ECLI:NL:RBZUT:2009:BI1161

Rechtbank Zutphen

Datum uitspraak
15 april 2009
Publicatiedatum
5 april 2013
Zaaknummer
06/007672-93 (tbs)
Instantie
Rechtbank Zutphen
Type
Uitspraak
Rechtsgebied
Strafrecht
Procedures
  • Eerste aanleg - meervoudig
Rechters
  • Kleinrensink
  • Prisse
  • Tas
Vindplaatsen
  • Rechtspraak.nl
AI samenvatting door LexboostAutomatisch gegenereerd

Verlenging van de terbeschikkingstelling van een veroordeelde met seksuele en persoonlijkheidsstoornissen

Op 15 april 2009 heeft de Rechtbank Zutphen uitspraak gedaan in een zaak betreffende de verlenging van de terbeschikkingstelling van een veroordeelde, die lijdt aan een seksuele stoornis en een persoonlijkheidsstoornis. De rechtbank heeft de vordering van de officier van justitie, ingediend op 9 januari 2009, om de terbeschikkingstelling te verlengen voor de duur van één jaar, toegewezen. De rechtbank heeft hierbij de relevante stukken bekeken, waaronder een verlengingsadvies van deskundigen van het forensisch psychiatrisch centrum De Rooyse Wissel en de Pompestichting te Vught. De deskundigen hebben aangegeven dat de betrokkene blijvend een beveiligde gestructureerde omgeving nodig heeft om recidive te voorkomen.

De rechtbank heeft vastgesteld dat de betrokkene sinds zijn verblijf in de Rooyse Wissel geen seksueel grensoverschrijdend gedrag heeft vertoond, maar dat er nog steeds een hoog recidiverisico aanwezig is. De rechtbank heeft ook opgemerkt dat er geen behandelmogelijkheden beschikbaar zijn en dat het wenselijk is om in de toekomst alternatieven te verkennen. De beslissing om de terbeschikkingstelling te verlengen is genomen met inachtneming van de veiligheid van anderen en de algemene veiligheid van personen.

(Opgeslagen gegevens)
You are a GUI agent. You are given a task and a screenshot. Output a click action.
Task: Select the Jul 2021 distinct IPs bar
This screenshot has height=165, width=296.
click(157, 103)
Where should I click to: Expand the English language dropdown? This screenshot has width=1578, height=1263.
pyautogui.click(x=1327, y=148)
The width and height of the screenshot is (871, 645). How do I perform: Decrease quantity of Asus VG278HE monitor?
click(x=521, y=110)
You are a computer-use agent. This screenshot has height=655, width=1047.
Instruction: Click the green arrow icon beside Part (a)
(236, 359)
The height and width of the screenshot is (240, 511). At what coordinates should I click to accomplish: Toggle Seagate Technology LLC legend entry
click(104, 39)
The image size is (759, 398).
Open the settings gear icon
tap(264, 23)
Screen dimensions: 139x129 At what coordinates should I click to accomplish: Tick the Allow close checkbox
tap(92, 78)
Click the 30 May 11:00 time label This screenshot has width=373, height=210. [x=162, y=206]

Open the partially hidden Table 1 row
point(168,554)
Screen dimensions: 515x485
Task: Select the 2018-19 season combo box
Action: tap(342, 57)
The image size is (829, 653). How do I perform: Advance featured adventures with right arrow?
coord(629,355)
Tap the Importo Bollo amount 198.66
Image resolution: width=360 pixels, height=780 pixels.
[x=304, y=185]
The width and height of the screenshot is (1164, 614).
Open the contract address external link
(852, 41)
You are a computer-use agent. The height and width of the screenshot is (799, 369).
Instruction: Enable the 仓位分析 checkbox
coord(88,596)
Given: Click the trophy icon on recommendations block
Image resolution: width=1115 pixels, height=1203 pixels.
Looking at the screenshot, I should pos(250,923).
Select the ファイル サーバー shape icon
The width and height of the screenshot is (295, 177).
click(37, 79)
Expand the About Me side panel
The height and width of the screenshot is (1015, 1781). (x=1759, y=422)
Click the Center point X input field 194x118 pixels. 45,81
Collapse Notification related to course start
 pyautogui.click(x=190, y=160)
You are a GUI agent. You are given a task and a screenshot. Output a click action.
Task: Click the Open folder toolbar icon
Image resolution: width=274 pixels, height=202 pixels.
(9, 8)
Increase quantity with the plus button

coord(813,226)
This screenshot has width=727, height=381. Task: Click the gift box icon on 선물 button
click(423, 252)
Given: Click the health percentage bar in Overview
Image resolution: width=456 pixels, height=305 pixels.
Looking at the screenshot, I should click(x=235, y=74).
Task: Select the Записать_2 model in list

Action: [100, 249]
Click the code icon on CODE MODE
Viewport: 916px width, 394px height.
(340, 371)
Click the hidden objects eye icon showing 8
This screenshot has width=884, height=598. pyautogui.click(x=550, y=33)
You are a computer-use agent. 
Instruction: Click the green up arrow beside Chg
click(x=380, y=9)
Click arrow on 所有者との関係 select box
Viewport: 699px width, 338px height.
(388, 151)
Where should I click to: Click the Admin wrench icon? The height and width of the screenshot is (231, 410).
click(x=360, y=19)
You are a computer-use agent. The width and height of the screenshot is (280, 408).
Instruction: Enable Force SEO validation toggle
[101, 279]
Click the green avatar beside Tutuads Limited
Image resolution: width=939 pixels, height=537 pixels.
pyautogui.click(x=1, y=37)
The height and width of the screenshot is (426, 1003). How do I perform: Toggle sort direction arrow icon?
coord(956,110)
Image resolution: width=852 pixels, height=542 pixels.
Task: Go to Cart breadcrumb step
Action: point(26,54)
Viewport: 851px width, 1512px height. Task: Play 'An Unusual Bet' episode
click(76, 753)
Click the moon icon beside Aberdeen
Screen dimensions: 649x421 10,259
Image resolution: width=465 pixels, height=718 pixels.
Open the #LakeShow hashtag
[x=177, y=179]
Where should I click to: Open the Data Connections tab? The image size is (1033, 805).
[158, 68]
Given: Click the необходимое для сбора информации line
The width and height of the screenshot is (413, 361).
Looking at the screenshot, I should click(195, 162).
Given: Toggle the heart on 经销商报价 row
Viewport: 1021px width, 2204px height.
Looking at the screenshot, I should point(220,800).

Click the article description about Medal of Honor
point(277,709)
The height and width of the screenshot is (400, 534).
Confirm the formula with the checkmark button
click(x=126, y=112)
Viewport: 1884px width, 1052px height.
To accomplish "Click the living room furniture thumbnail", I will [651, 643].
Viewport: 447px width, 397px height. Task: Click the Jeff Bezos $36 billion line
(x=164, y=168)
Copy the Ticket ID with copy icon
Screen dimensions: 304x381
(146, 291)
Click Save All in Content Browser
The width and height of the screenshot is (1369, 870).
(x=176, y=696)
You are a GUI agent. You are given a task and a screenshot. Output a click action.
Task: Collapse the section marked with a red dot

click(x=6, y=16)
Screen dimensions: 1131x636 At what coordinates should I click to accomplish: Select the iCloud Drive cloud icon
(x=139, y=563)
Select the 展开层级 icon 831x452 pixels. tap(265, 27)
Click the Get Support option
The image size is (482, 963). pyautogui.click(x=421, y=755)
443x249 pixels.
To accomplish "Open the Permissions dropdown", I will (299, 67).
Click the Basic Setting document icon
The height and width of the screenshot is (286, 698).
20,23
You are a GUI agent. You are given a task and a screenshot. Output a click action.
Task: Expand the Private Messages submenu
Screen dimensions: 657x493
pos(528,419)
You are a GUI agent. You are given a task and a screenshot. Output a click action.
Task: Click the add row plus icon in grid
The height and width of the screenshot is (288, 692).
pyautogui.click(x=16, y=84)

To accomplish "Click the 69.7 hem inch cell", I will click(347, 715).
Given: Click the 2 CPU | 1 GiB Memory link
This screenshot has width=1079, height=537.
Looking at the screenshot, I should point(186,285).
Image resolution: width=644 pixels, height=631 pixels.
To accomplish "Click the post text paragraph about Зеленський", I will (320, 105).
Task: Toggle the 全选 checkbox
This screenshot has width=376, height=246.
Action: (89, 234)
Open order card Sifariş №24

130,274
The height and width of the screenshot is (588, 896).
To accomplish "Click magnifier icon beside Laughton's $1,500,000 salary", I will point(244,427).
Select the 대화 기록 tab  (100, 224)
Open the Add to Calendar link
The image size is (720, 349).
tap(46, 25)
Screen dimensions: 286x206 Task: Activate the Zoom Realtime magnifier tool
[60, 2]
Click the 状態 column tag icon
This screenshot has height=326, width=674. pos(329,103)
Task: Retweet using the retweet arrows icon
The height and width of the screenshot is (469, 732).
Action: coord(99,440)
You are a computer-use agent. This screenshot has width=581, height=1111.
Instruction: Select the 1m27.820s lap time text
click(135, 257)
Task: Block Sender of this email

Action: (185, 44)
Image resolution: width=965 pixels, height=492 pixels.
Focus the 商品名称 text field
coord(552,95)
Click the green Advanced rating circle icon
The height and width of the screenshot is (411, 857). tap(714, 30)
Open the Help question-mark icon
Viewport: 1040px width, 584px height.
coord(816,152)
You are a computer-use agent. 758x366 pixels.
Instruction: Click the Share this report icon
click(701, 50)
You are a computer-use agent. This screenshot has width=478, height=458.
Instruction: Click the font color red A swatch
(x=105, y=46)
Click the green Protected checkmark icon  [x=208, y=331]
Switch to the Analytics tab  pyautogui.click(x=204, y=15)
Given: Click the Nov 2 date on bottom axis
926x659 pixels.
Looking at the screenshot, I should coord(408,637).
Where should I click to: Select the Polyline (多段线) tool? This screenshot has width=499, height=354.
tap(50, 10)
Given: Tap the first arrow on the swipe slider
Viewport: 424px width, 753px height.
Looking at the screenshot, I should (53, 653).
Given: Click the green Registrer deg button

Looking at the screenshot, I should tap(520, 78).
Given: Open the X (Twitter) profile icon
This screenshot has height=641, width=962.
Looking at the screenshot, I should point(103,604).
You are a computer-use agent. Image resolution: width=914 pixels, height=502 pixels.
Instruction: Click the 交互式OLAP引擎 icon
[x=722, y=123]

__PROBLEEMBESCHRIJVING__. Kopieer alsjeblieft letterlijk het stuk uit de uitspraak over de tbs-verlenging hierboven, van "Op 15 april" tot en met "recidive te voorkomen.".

__ANTWOORD BIJ OEFENING__.
Op 15 april 2009 heeft de Rechtbank Zutphen uitspraak gedaan in een zaak betreffende de verlenging van de terbeschikkingstelling van een veroordeelde, die lijdt aan een seksuele stoornis en een persoonlijkheidsstoornis. De rechtbank heeft de vordering van de officier van justitie, ingediend op 9 januari 2009, om de terbeschikkingstelling te verlengen voor de duur van één jaar, toegewezen. De rechtbank heeft hierbij de relevante stukken bekeken, waaronder een verlengingsadvies van deskundigen van het forensisch psychiatrisch centrum De Rooyse Wissel en de Pompestichting te Vught. De deskundigen hebben aangegeven dat de betrokkene blijvend een beveiligde gestructureerde omgeving nodig heeft om recidive te voorkomen.